The Cardinals made a surprising move today by trading Ryan Ludwick at least one-half season in advance of what was expected (if at all). It made sense for the team to gauge others’ interest in the slugger given Pujols’ (likely?) extension and Ludwick having only one year left of team control. In 2011, Ludwick would have either had an arbitration case, signed another one-year deal to avoid arbitration, or signed a contract extension to keep him in Saint Louis beyond 2011. No matter what, Ludwick’s salary was going to increase from 5.45 million one-year deal he signed in 2010 and the Cardinals decided their money could be wiser spent elsewhere. This decision clearly places a feather in Jon Jay’s hat and, if he doesn’t work out to be an everyday player, Allen Craig is always waiting to take some platoon ABs against left-handed pitchers.

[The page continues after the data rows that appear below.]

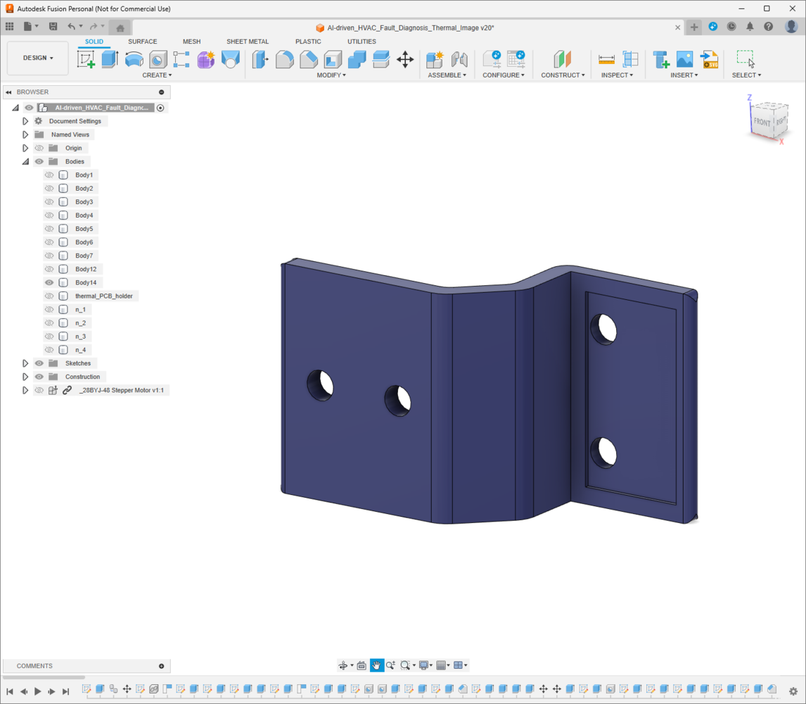
Task: Collapse the Bodies folder
Action: click(x=25, y=162)
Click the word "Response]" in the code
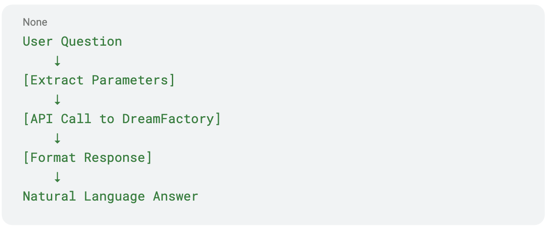Image resolution: width=550 pixels, height=228 pixels. [118, 158]
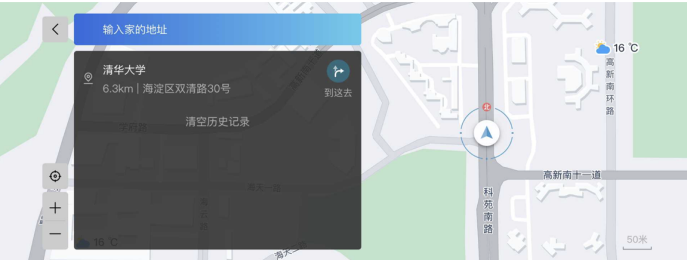The height and width of the screenshot is (260, 687).
Task: Tap the 到这去 navigation arrow icon
Action: [x=338, y=72]
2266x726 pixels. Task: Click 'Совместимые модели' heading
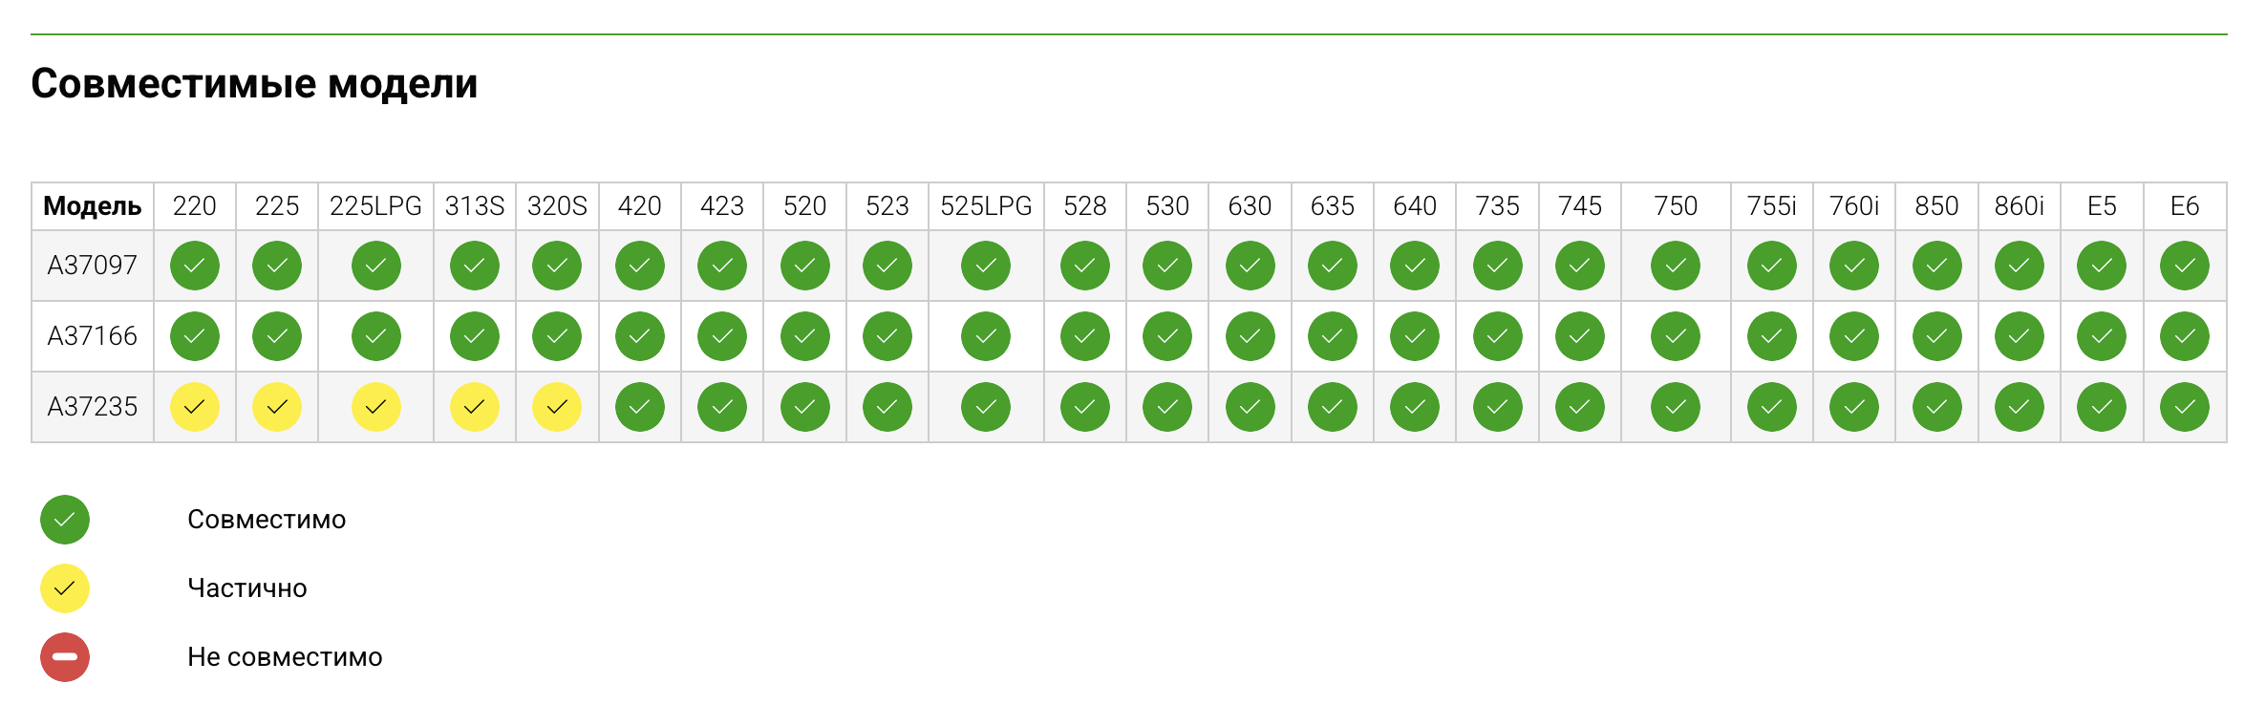pos(254,84)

The decision to trade Ludwick is rational but the timing of the move is questionable given the Cardinals’ middling wOBA (.325; 15/30 MLB teams) and impressive xFIP (4.10; 4/30 MLB teams). To avoid flippantly airing my own knee-jerk reaction, I’ll just post some bullet points addressing pros/cons of the deal.

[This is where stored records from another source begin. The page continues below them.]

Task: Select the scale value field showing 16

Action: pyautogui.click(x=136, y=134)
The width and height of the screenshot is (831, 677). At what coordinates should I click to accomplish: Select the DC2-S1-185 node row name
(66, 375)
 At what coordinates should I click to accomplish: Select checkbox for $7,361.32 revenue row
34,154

The arguments in favor of the trade:
- The Cardinals free up cash for another trade that will upgrade their MIF. The trade deadline is drawing near and time will tell whether this rational played a factor in the swap. Regardless, it frees up money for 2011 and beyond which, again, is important for potential Pujols extension.
- Difference between Westbrook and Suppan/Hawk is more than difference between Jay/Ludwick. Therefore, the 2010 team is better (in terms of WAR). See full details of this rationale by Azruavatar at Viva El Birdos.

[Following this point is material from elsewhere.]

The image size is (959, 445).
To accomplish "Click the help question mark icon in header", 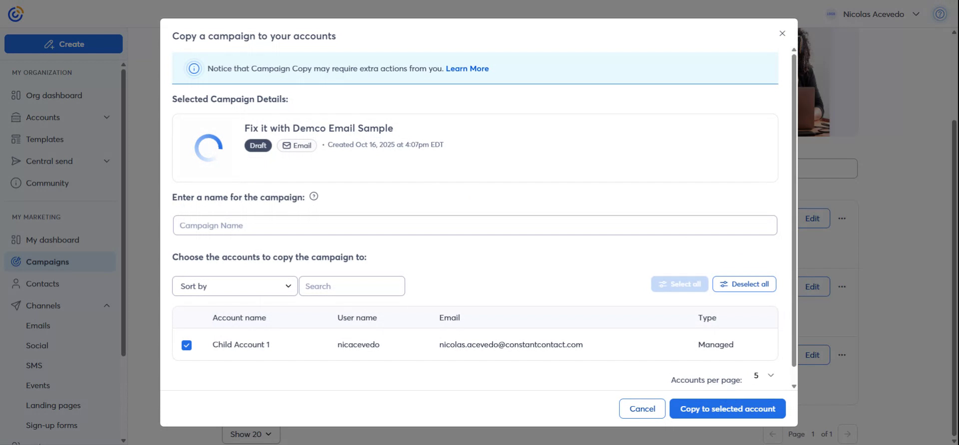I will point(940,14).
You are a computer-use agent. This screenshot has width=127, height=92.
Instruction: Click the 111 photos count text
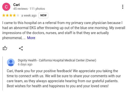pos(37,9)
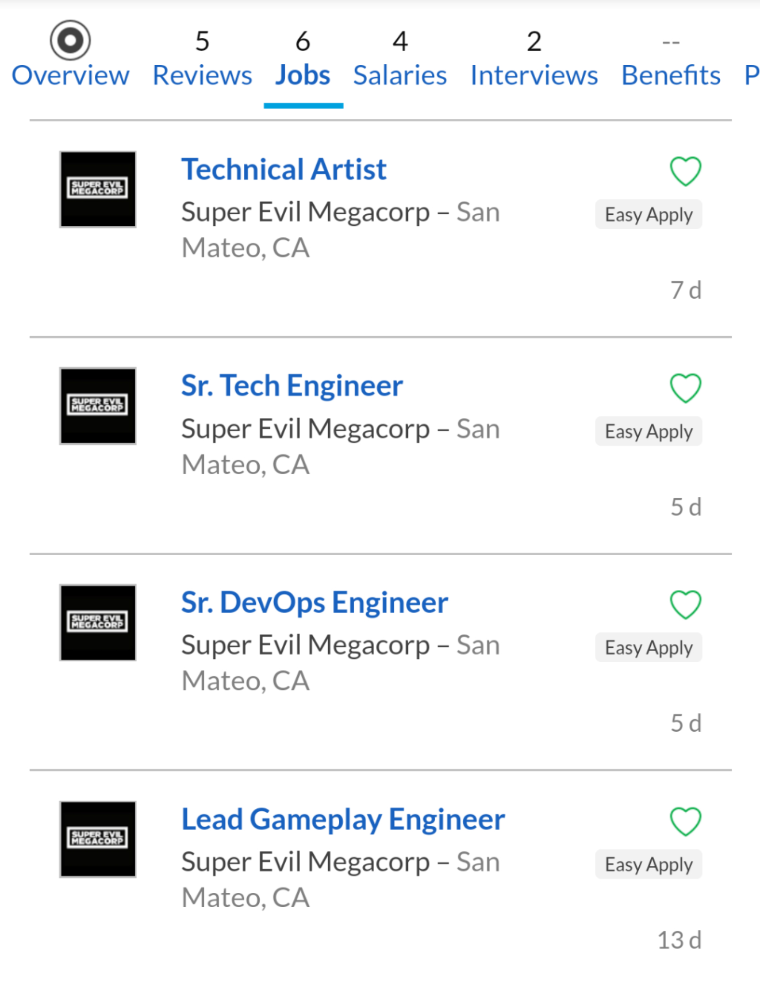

Arguments against the trade:
- According to MLB TradeRumors’ most recent Elias Rankings Update, Westbrook will not even qualify for Type B (worth sandwich pick) free agent status after 2010 season meaning that the Cardinals will not reap benefits of other young players in this deal when he presumably signs with another team. Meanwhile, Ludwick is listed as a Type A (worth 1st rounder and sandwich pick) free agent. Given his reliable production over the past 2.5 seasons, I think it’s reasonable to assume his Type A status will stick.
- The Cardinals could have kept Ludwick and still traded for Westbrook. The player Cleveland obtained for Westbrook was Corey Kluber; a guy whose ceiling Kevin Goldstein describes (subscription needed) as, “a back-end starter.” Surely, the Cardinals could have matched this without compromising their thin minor league system too much. Such an approach would have allowed the Cardinals to trade Ludwick in Winter 2010; what kind of return would he have netted? We may never know but it seems reasonable to assume that the return would have been more valuable to the Cardinals than two months of Westbrook and another guy that hasn’t yet made it to AA.
- Instead, the only “prospect” the Cardinals are getting for Ludwick is Nick Greenwood (22 years old; still playing A ball); Erik provided this take on the player at Future Redbirds:
Nick Greenwood is 22 years old, left-handed and has a 6 K/9 in the Midwest League. He was a 14th round pick in last year’s draft. He did not make Baseball America’s Top 30 Padres list last season, for what it’s worth, and it’s unlikely he rates very highly in our system either by seasons end. He has fringe stuff, save for a decent change-up, but he has good command. He’s a C grade pitcher, arms of his ilk are a dime a dozen.
Hopefully, this is a pretty thorough review of the discussion being had right now about Ludwick’s abrupt shipment out of Saint Louis. In my opinion, the move seems like a wash (at best) for what it provides the Cardinals this season unless, of course, it precedes another deal for a middle infield upgrade over Skip or Boog. But that seems unlikely; today’s deadline has come and gone. We’ve heard the term, “Year of the Pitcher,” thrown around the MLB this year. Whether it is league wide or not, it may have to be in Saint Louis if the Cardinals are going to last deep into October.